§ Task brief:
Please repeat the lines below exactly. Begin with the line containing "Click the integer" and go on through the line containing "Given: Select player name 徐承宰".

§ Task material:
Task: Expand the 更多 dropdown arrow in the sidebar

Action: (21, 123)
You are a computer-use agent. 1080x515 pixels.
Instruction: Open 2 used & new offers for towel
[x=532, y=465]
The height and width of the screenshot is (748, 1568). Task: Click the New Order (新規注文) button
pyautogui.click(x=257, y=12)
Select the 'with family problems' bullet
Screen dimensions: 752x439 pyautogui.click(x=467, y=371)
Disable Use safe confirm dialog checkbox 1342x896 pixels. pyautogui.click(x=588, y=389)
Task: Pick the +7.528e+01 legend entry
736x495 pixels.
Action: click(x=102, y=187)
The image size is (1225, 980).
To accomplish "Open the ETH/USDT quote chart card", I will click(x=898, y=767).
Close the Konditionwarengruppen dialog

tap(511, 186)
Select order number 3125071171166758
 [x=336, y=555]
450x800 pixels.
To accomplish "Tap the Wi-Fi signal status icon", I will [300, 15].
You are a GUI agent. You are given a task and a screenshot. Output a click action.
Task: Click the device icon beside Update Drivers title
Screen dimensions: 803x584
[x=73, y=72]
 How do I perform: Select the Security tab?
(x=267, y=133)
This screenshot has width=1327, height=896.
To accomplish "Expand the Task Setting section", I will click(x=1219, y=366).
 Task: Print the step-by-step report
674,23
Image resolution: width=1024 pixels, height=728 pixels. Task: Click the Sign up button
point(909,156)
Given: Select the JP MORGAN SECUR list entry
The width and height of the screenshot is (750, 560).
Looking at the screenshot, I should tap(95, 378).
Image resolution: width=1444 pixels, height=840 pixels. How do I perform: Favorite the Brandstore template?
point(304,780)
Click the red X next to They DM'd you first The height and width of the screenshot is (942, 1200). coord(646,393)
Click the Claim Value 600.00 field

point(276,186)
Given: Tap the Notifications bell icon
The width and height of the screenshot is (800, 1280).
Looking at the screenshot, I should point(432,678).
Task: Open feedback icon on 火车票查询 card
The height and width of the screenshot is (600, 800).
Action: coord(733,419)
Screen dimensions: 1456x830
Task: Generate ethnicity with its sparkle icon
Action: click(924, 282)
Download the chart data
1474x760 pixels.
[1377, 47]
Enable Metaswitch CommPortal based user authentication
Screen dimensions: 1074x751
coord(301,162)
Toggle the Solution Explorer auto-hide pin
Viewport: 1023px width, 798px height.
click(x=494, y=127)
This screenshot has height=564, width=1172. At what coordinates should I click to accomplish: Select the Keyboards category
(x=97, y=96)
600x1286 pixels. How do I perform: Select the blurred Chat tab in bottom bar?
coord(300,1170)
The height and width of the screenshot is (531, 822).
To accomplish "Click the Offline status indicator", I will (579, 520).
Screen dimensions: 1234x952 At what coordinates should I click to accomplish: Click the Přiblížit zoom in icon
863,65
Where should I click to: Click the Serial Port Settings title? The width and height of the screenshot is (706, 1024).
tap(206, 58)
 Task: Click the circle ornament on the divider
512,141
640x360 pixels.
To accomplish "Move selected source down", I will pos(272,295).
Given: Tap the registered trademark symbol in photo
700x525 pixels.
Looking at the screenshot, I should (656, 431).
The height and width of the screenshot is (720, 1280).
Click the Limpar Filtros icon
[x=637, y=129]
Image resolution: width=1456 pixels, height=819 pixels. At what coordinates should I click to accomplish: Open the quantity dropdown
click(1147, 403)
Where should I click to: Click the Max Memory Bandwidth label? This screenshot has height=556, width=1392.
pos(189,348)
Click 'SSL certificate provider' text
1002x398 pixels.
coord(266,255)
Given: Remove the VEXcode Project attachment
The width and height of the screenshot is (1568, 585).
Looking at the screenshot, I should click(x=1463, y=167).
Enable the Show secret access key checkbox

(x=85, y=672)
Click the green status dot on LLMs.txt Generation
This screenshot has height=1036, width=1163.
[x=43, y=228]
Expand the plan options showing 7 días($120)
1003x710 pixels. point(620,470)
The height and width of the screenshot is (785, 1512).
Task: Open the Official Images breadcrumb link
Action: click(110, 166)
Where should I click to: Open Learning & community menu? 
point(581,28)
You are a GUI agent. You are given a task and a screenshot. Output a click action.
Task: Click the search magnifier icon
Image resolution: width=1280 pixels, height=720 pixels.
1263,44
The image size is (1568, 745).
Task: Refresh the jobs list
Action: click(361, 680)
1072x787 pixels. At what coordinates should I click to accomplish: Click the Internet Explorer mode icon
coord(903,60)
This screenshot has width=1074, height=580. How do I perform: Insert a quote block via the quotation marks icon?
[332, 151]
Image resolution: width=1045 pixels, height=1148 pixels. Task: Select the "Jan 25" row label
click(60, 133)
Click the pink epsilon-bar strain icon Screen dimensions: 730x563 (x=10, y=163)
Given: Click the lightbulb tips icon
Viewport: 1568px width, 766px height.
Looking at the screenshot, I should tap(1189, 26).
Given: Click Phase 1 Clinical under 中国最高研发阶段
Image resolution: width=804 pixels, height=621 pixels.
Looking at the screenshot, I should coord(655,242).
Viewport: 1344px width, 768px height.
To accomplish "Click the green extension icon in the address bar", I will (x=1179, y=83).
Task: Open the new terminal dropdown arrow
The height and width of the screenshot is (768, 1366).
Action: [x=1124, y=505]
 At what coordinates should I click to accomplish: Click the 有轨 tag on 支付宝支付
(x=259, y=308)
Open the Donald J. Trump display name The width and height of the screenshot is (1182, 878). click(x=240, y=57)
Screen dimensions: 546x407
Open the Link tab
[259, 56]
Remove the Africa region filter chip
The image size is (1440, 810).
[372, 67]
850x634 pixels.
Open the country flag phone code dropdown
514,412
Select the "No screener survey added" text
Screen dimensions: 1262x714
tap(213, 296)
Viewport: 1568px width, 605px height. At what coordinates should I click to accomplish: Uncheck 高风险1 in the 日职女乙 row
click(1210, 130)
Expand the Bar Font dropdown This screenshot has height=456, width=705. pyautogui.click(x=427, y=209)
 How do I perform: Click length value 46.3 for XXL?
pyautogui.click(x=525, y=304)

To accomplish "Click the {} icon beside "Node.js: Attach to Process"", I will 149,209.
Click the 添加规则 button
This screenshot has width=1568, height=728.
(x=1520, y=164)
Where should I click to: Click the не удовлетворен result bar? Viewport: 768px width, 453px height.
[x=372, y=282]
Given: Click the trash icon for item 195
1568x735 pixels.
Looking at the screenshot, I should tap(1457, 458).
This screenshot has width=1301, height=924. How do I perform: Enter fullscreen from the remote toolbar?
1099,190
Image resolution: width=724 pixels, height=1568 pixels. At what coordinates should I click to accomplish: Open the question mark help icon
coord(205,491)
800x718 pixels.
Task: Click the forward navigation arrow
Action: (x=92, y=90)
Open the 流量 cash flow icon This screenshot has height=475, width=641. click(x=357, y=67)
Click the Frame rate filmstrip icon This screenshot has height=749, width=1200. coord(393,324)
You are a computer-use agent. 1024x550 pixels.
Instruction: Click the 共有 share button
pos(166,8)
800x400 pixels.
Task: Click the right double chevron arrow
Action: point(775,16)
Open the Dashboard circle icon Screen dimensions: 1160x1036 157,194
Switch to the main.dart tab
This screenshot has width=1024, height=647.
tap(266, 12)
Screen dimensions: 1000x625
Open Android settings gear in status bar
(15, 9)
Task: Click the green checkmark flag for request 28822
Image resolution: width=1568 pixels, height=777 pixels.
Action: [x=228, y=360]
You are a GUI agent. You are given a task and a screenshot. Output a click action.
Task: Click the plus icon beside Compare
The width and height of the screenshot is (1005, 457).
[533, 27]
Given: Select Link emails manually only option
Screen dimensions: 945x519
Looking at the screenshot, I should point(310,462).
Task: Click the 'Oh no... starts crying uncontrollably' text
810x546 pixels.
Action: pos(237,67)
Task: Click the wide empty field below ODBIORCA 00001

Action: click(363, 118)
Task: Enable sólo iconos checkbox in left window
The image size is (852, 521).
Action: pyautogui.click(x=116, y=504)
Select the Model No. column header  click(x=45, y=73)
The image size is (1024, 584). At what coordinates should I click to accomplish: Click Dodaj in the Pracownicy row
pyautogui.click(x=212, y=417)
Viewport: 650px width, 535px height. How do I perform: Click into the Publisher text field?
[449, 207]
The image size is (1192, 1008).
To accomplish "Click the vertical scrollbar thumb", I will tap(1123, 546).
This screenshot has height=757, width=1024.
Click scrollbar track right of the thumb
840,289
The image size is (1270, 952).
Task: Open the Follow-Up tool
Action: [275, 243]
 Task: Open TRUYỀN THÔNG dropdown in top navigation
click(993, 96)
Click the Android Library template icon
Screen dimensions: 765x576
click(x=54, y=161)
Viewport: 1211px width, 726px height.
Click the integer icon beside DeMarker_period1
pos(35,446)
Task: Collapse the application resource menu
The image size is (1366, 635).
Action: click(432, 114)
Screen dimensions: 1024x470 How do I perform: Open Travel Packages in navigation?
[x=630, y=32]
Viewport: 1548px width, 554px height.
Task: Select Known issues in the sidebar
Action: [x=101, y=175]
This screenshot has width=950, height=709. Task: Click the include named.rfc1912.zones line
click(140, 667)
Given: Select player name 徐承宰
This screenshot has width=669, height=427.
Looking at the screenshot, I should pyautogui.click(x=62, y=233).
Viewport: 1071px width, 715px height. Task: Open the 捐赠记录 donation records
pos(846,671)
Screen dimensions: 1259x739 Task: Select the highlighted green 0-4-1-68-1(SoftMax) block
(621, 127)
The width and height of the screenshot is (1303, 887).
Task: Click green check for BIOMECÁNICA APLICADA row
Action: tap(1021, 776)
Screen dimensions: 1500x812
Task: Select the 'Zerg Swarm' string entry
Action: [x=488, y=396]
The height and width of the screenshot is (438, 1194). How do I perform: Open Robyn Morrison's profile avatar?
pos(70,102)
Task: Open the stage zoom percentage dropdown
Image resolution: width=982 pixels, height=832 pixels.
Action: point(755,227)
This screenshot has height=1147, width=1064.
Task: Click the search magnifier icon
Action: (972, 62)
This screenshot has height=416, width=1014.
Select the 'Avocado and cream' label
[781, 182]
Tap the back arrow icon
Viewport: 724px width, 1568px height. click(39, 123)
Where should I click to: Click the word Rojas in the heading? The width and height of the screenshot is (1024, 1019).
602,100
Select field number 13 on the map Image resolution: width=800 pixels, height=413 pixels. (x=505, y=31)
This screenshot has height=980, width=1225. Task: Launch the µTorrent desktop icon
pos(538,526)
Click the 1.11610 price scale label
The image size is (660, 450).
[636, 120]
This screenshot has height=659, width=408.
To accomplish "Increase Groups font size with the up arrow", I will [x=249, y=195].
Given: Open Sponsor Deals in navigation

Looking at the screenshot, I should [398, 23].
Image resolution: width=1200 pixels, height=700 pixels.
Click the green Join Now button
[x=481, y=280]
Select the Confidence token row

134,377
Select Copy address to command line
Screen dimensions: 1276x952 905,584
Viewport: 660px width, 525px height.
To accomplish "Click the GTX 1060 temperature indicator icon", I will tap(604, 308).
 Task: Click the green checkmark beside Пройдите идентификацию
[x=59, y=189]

§ Exercise output:
Click the integer icon beside DeMarker_period1
pos(35,446)
Task: Collapse the application resource menu
The image size is (1366, 635).
Action: click(432, 114)
Screen dimensions: 1024x470 How do I perform: Open Travel Packages in navigation?
[x=630, y=32]
Viewport: 1548px width, 554px height.
Task: Select Known issues in the sidebar
Action: [x=101, y=175]
This screenshot has width=950, height=709. Task: Click the include named.rfc1912.zones line
click(140, 667)
Given: Select player name 徐承宰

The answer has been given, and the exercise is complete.